From Alexander Cockburn:
The prospect of life under an administration populated with avaricious plutocrats, xenophobes, and religious fanatics may chill the blood of countless Americans, but Texans have been living in such conditions for decades. Pertinent examples abound, not least the unremitting legislative assaults on Texan women, the latest being a proposed rule requiring that fetal tissue from abortions or miscarriages be expensively interred or cremated. Add to that cash-starved public schools, cuts in services for disabled children, record-breaking numbers of uninsured, lack of compensation for injured workers, the wholesale gutting of environmental regulations, soaring inequality, hostility to immigrants, and multiple restrictions on voting rights. Texas may therefore serve as an example of what could be in store for the rest of us…
Once upon a time, of course, Texas was a one-party Democratic state. It produced and consistently reelected such political giants as Lyndon Johnson and Sam Rayburn, not to mention Wright Patman, the twenty-four-term populist congressman who once enquired of Federal Reserve chairman Arthur Burns at a hearing: “Can you give me any reason why you should not be in the penitentiary?” But those days are long gone, along with the rural and working-class white Democrats who could be relied on to pull the lever for the ruling party.
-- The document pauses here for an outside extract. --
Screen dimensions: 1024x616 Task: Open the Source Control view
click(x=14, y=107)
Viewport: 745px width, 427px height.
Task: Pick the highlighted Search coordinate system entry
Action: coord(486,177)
The last governor the Democrats managed to elect, in 1990, was Ann Richards, given to such feisty pronouncements as her reference to the elder George Bush being born “with a silver foot in his mouth.” Richards eked out a slim victory among a coalition that included white suburban voters — but lost her reelection bid to the younger George Bush in 1994, ushering in an age of darkness for Texas Democrats…
Ever since the era of Ann Richards, Democrats had been focusing their efforts (without success) on winning back white swing voters outside the big cities. But Zermeno realized that there was no reason “to beat our heads against the wall for that group of people anymore, not when we’ve got a million-voter gap and as many as four million non-voting people of color in the big cities, who are likely Democrats.”..
Potential voters were talked to “pretty much nonstop for about eight to ten weeks leading to the election,” according to Goldman. “They got their doors knocked three to five times. They got called five to seven times. They signed a postcard saying, ‘I pledge to vote.’ They circled which day they were going to vote on a little calendar on the postcard, and we mailed those postcards back to them. We offered them free rides to the polls. We answered all of their questions, gave them all the information they needed, until they cast a ballot. And what we saw was that the Latino vote grew by five percentage points in Harris County in 2012.”..
Harris County is by no means the only arena in which TOP and its allies scored convincingly in 2016. East Dallas County, a band of suburbs to the east and south of Dallas, comprises House District 107 in the state legislature. Despite a Latino and African-American majority, Republicans have been carrying the district for years, albeit with narrow margins. This time, however, thanks to an intense registration and organizing drive by TOP and other groups, including labor unions, Victoria Neave, the Democratic candidate, ousted her Republican opponent by 836 votes.